При этом, у меня ни разу не возникло желания смотреть садо-мазо. Называйте меня старомодным, но секс, все же, это когда "пестик в тычинку", а порно - тоже секс, но за вычетом души, ума и эстетики, просто мясо. То есть садо-мазо относится для меня не к сексу и не к порно. Не к играм тел, а к играм ума. Причем, ума детского, запертого в теле взрослом.

Голая девушка растянута на цепях вниз головой. Сверху на кране на нее спускают 30-килограммовый ящик с резиновым наконечником, обильно смазанным гелем. Режиссер с лицом шестилетнего ребенка нажимает на кнопку, и наконечник начинает приближаться к жертве "с неумолимостью сверхзвуковой дрели" © БГ. Девушка истошно кричит. Режиссер впился глазами в происходящее, держа руку на кнопке. Он зловеще лыбится. Не удачному дублю - чему-то потаенному своему.
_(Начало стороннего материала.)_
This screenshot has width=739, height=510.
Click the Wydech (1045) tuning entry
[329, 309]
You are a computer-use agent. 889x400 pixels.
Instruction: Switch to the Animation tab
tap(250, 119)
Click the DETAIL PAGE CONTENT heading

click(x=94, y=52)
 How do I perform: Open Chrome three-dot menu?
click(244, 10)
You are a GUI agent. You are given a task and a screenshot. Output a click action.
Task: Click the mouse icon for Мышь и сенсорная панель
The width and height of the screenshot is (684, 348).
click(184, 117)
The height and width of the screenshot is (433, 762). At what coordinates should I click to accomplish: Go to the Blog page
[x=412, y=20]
В перерыве он говорит, что не снимет ни кадра против воли модели.

Если модель не кайфует, камера останавливается. Почему я не верю этому бэйбифэйсу? Его модель, похоже, гордится дублем: "Это хорошая тренировка. Теперь, если меня похитят, свяжут и начнут пытать, я буду готова."

Крепкий мулат впервые на студии. Говорит, готов на все. Женщина-режиссер объясняет его партнерше, как она должна доминировать, показывает, как правильно шлепать ладонью по достоинству: - Так больно? - Нет. - А так больно? - Да! - мулат отпрыгивает назад, хватаясь за торчащего главного героя драмы. Впрочем, в этой драме роли ему не предусмотрено. Парня перетягивают веревками, вставляют в рот красный шарик, нагибают в позу бурлака на Волге с картины Репина. Партнерша пристраивается сзади. Что происходит дальше, видно по его взмокшему лбу и вздутых жилах на шее. Женщины за его спиной обсуждают детали техники: - А вот это можно с тобой сделать? - Делайте, только быстрее, - цедит в шарик мулат.
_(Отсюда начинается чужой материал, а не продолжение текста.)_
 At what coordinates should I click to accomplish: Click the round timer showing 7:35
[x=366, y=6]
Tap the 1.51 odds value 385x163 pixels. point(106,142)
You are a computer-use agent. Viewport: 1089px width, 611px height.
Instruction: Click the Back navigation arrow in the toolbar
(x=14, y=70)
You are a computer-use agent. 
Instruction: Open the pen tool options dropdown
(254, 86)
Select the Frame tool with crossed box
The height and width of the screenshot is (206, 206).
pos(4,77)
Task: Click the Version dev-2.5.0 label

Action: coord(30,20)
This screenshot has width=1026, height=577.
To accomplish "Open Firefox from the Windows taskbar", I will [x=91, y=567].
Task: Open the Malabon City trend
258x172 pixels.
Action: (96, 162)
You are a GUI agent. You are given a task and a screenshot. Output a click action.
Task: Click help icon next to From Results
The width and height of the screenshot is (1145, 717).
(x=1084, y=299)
В перерыве его спрашивают, по доброй ли воле он это делает. "Да, обычный день в офисе", - застенчиво шутит он, и шерудит рукой под халатом. Героя надо всегда держать в готовности, уставать он не должен, скоро на сцену, такова актерская доля.

Щербатый режиссер гей-БДСМ рассказывает, как пришел в профессию: "Я вырос на ферме, где ничего не происходило. От нечего делать я забирался в темные чуланы и фантазировал, как привязываю своих друзей к деревянным балкам амбара. В восемь лет родители отдали меня в католический интернат для мальчиков, где сестры-монашки стегали нас линейками и ставили в углы. Когда я вырос, мне захотелось выразить свои обиды в кино." Он снимает сцену, в которой медведеподобный мужик макает головой в ванную молодого парнишку, пока тот не начинает захлебываться. В перерыве мальчишка говорит, что его исключили из колледжа, и ему нужно быстро подзаработать, чтобы осуществить свою мечту - стать учителем йоги. Воистину, неисповедимы садо-мазо судьбы.

Я ждал, что они поведают, зачем они это делают. Так, по-простому, раскроют душу. "Зачем мы это делаем?" - спрашивает меня в ответ режиссер, - "Зачем люди вообще что-то делают? Затем, что нравится!" Большеглазая, большевсякая модель с хроническими синяками на измученных сосках говорит, что чувствует освобождение через боль и тяготы "рабочих будней". Вот, нашелся терапевтический эффект хоть для одной.

К концу фильма документалистам все же удалось прижать на крыше уже не молодую модель, ветерана, так сказать, и вызвать ее на откровенность. Может, потому что терять ей было нечего. Дальше только с крыши вниз. "Мы все здесь потерянные души", - говорит она, нервно затягиваясь дымом сигареты. "Что в вашей работе самое сложное?" Модель стряхивает пепел в пропасть и опускает глаза: "Самое сложное для меня - объяснить когда-нибудь своим детям, где работает их мама. У меня их трое: 13, 11 и 9."